Closed McUsr closed 1 year ago

McUsr commented 1 year ago

Do you want to request a feature or report a bug?

The CONFIG_DIR I specified in the Makefile is ignored.

What is the current behavior?

I specified CONFIG_DIR = $(HOME)/.config/todo.txt and yet there were made directories under that so that the full path became $(HOME)/.config/todo.txt/todo/config

That didn't work so well anyways, as I learned that I needed to have the file in one of the standard locations. Maybe those standard locations should be written in the Makefile?

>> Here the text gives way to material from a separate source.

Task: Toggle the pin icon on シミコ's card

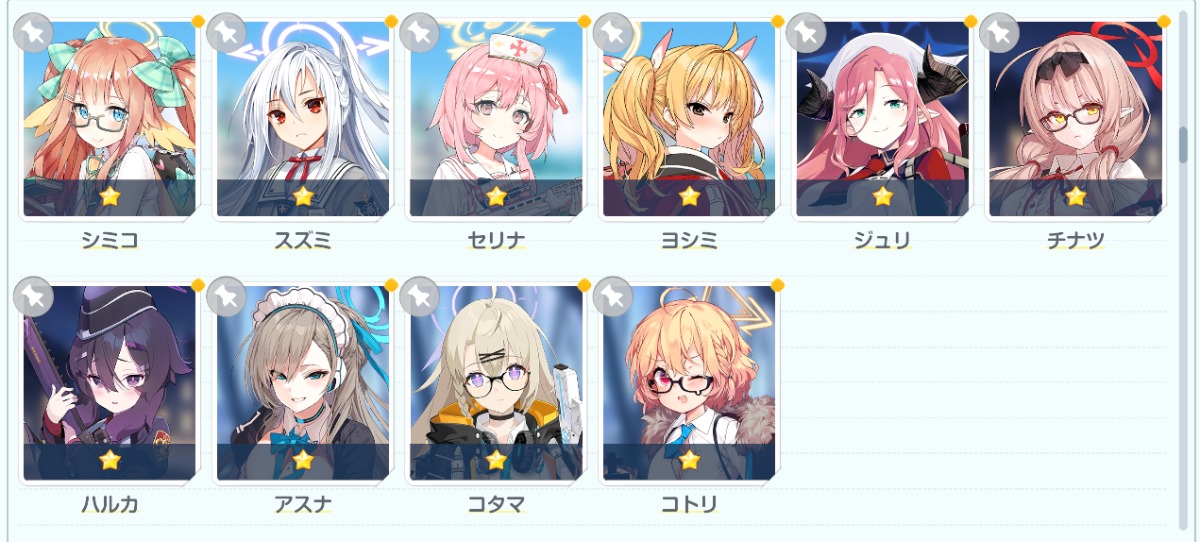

If the current behavior is a bug, please provide the steps to reproduce and if possible a minimal demo of the problem.

I did above.

What is the expected behavior?

I'd expect it to use $(HOME)/.config/todo.txt as config dir.

Which versions todo.sh are you using?

Run todo.sh -V

TODO.TXT Command Line Interface v2.12.0.dirty

Which Operating System are you using?

Debian 11.5 (Bullseye)

Which version of bash are you using?

Run bash --version GNU bash, version 5.1.4(1)-release (x86_64-pc-linux-gnu)

inkarkat commented 1 year ago

No, it's not ignored, but CONFIG_DIR is just a preset for sysconfdir; that's the system-wide default for the configuration template. Users are expected to copy that template into their home directory as a base for their custom configuration - that's why the Makefile doesn't reference those locations used by the todo.sh command.

The Readme unfortunately isn't very clear about this; improvements have been done but not yet merged back (ping @karbassi).

If you just want to have a todo.txt installation for personal use, you actually aren't required to use the Makefile (which at least partially is meant for package maintainers to build distribution-dependent packages): simply put the todo.sh script somewhere on the PATH, copy and adapt the config file for your user, and you're basically done. (The third file is the Bash completion which is handy but not essential.) Like the task management itself, the program is rather simple and minimalistic ;-)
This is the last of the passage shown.